Rencontre : avec ses peintures de “gadjis” puissantes, Gaadjika revendique un espace à soi

Rencontre : avec ses peintures de “gadjis” puissantes, Gaadjika revendique un espace à soi

Image :

© Hugues Laurent

photo de profil

Par Sophie Laroche

Publié le

Ses œuvres sont à découvrir au Floréal Belleville dans le cadre de l'exposition "Le Salon de Gaadjika".

En franchissant les portes de la galerie du Floréal Belleville, vous allez découvrir un salon pas comme les autres. Ici, les codes de l’espace domestique (longtemps réservé aux femmes) sont détournés.

À voir aussi sur Konbini

À l’intérieur de cet espace clé du foyer, qui oscille entre lieu de domination et cocon protecteur, les femmes règnent. Elles s’affichent sur les murs au cœur d’œuvres aux couleurs vives, qui se présentent comme des invitations à la réflexion et, surtout, à l’émancipation.
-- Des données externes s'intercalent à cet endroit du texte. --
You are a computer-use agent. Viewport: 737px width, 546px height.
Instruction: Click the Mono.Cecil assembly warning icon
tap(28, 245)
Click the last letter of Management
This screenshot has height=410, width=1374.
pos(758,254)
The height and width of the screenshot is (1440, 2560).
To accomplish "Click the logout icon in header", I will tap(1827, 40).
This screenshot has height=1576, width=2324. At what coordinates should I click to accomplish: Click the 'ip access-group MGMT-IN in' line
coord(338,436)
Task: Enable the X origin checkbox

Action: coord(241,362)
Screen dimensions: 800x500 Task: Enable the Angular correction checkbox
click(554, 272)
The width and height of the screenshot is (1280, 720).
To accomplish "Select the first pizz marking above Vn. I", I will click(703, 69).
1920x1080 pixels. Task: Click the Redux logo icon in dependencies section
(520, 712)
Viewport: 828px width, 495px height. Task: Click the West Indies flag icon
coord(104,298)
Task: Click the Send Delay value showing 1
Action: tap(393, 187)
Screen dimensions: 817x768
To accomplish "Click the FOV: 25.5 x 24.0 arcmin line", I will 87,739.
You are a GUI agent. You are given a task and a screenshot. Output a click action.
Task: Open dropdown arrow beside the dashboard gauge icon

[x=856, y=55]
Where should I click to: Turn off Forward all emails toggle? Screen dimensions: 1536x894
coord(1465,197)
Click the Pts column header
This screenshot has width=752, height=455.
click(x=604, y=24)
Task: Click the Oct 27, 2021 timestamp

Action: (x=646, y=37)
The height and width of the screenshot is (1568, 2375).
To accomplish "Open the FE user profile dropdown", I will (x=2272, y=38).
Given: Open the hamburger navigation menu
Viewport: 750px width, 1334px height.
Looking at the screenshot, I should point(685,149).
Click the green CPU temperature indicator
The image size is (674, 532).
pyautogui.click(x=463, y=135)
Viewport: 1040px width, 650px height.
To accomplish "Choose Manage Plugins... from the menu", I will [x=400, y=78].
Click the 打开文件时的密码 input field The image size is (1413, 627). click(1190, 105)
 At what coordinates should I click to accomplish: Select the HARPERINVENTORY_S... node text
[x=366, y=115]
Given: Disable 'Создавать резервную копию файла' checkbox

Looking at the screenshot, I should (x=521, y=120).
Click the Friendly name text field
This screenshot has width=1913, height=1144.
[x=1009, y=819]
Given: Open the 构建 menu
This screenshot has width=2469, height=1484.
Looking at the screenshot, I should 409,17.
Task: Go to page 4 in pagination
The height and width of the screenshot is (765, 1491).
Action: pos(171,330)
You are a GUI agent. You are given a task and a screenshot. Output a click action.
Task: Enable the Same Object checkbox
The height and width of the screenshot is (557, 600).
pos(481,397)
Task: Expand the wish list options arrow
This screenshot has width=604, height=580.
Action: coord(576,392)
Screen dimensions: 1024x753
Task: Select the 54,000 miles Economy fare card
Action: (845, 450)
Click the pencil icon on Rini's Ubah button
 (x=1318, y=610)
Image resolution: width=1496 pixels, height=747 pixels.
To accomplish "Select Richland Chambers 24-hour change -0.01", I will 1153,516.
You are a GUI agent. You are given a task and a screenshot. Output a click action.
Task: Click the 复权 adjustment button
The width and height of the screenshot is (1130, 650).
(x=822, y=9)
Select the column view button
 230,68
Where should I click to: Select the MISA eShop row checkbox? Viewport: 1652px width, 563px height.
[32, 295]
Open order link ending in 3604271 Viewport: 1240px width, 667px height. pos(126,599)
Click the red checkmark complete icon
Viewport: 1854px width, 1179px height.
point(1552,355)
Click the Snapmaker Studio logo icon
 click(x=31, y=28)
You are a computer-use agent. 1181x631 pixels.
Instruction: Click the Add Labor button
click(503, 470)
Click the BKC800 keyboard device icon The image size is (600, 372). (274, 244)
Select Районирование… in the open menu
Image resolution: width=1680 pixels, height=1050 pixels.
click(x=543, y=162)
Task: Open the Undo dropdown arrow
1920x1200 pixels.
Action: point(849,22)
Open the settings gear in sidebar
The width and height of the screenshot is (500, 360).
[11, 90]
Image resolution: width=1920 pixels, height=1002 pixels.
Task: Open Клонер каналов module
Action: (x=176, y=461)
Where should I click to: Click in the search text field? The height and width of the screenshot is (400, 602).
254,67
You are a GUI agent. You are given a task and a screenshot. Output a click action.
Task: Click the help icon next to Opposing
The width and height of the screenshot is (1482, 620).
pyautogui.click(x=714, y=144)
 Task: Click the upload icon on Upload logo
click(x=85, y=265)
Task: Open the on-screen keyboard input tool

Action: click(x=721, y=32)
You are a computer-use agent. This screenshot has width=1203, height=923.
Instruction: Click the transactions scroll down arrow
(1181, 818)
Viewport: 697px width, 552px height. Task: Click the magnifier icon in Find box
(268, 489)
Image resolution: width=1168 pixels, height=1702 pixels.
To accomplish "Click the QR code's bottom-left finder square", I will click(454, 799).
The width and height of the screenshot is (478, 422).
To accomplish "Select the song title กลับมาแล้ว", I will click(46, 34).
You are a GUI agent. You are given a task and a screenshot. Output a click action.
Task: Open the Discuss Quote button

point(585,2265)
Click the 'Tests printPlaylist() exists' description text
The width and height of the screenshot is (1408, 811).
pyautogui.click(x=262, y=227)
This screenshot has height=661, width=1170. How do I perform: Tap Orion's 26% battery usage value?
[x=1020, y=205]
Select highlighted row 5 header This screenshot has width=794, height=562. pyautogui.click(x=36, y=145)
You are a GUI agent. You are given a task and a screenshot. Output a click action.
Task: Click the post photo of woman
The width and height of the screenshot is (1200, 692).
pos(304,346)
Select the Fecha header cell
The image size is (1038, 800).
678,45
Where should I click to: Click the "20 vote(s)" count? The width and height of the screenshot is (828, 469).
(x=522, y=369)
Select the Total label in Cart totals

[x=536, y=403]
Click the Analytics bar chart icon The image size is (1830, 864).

Ces peintures sont signées Gaadjika, artiste pluridisciplinaire, diplômée de la Villa Arson de Nice. À travers la peinture, la vidéo et la céramique, l’artiste questionne la place des femmes dans les espaces domestique et public.

Pour ce faire, elle fait intervenir des figures souvent méprisées, à la féminité exacerbée et puissante, dans des lieux qui ne leur laissent habituellement que peu de place. Qu’il s’agisse d’un terrain de foot, de la jungle, de la rue ou d’un clip, les femmes de Gaadjika investissent pleinement leur territoire.

La passe from gaadjika on Vimeo.

Ces femmes, elle les appelle “gadjis”. Elles sont des personnages inspirés du quotidien, de l’actualité, de ses amies et de la scène artistique actuelle (aussi bien musicale que cinématographique). Elles empruntent autant à la culture Internet qu’aux grandes figures féministes ou féminines ostracisées que sont, par exemple, les sorcières ou les cagoles. Avec elle, Gaadjika propose une vision moderne de la féminité et de la peinture. Rencontre.

Cheese | Quel a été le cheminement artistique et personnel qui t’a amenée à développer ton style ?

Gaadjika | Je ne viens pas d’une famille féministe. J’ai fait mon éducation seule, dans les livres, les journaux, et c’est venu mettre des mots sur tellement de ressentis et d’incompréhensions. En fonction de ce que je découvrais dans mes lectures, j’ai été traversée par plein d’émotions : de la colère, de la tristesse, du désespoir.

Et toute la quête a été – et est encore – de savoir comment aborder ce sujet qui englobe tellement d’autres sujets. Comment en discuter avec un public plus large et pas seulement prêcher des convaincus ? La domination des hommes sur les femmes est le noyau de notre société. Toutes les autres formes de discriminations envers les minorités, quelles qu’elles soient, découlent de ce schéma.

Gaadjika. (© Hugues Laurent)

Y a-t-il eu des artistes, des lectures, des événements qui t’ont influencée ?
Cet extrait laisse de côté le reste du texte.